Text:
___
Enemy was inside government, not outside

‘What is history but a fable agreed upon’ is a well-known dictum attributed to Napoleon but one which Minister Shatter, Prof Roberts of UCC and others seem determined to uphold, in their critique of Ireland’s failure to join the ‘fight for freedom’ alongside the ‘anti-fascist Allied coalition’ in 1939.

Enemy was inside government, not outside

The term ‘anti-fascist’ hardly inspires confidence considering the role that the conservative governments of Britain and France played in the years leading up to WW2.

When the forces of the dictator Franco, fascist Italy and Nazi Germany attacked the poorly-armed, democratic government of Spain, Britain and France imposed an arms and materials embargo, sealing its fate.

By his bold assertion that ‘in the context of the Holocaust, Irish neutrality was a principle of moral bankruptcy’, the minister appears to suggest that the Irish people and government were fully aware of the Holocaust during the course of the war and that the war was, somehow, fought to prevent the Holocaust.
___
Data extract:
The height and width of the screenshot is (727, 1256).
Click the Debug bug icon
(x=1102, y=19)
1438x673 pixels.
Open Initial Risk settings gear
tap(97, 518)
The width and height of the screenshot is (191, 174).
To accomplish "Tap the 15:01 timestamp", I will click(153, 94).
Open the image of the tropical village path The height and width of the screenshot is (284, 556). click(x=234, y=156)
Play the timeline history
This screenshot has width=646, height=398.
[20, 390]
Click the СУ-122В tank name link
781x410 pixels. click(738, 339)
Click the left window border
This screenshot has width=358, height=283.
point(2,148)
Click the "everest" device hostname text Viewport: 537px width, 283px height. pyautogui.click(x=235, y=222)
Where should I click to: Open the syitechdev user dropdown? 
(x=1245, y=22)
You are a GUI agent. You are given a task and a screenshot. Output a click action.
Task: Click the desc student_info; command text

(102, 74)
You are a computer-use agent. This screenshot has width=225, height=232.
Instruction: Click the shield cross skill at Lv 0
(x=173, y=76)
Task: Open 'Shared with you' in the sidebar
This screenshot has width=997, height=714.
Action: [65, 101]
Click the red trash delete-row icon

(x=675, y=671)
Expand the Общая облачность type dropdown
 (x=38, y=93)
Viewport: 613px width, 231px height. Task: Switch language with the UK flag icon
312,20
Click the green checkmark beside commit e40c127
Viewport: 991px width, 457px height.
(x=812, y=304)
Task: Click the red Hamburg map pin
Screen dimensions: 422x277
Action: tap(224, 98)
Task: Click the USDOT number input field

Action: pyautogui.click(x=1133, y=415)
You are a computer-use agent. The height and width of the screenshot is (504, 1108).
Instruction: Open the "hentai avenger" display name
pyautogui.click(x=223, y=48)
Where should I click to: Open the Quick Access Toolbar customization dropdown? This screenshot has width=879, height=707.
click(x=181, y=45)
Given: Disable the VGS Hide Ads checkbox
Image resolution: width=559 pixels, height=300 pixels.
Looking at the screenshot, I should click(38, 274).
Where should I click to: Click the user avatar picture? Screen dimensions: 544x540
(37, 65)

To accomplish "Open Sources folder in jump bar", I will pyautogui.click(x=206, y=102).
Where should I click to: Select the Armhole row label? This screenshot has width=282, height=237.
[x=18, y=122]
___
Task list:
1) Name every person the text on Irish neutrality mentions by name.
2) Transcribe the passage of the text on Irish neutrality between "When the forces" and "prevent the Holocaust.", inclusive.

Completed exercise:
1) Napoleon, Minister Shatter, Prof Roberts, Franco

2)
When the forces of the dictator Franco, fascist Italy and Nazi Germany attacked the poorly-armed, democratic government of Spain, Britain and France imposed an arms and materials embargo, sealing its fate.

By his bold assertion that ‘in the context of the Holocaust, Irish neutrality was a principle of moral bankruptcy’, the minister appears to suggest that the Irish people and government were fully aware of the Holocaust during the course of the war and that the war was, somehow, fought to prevent the Holocaust.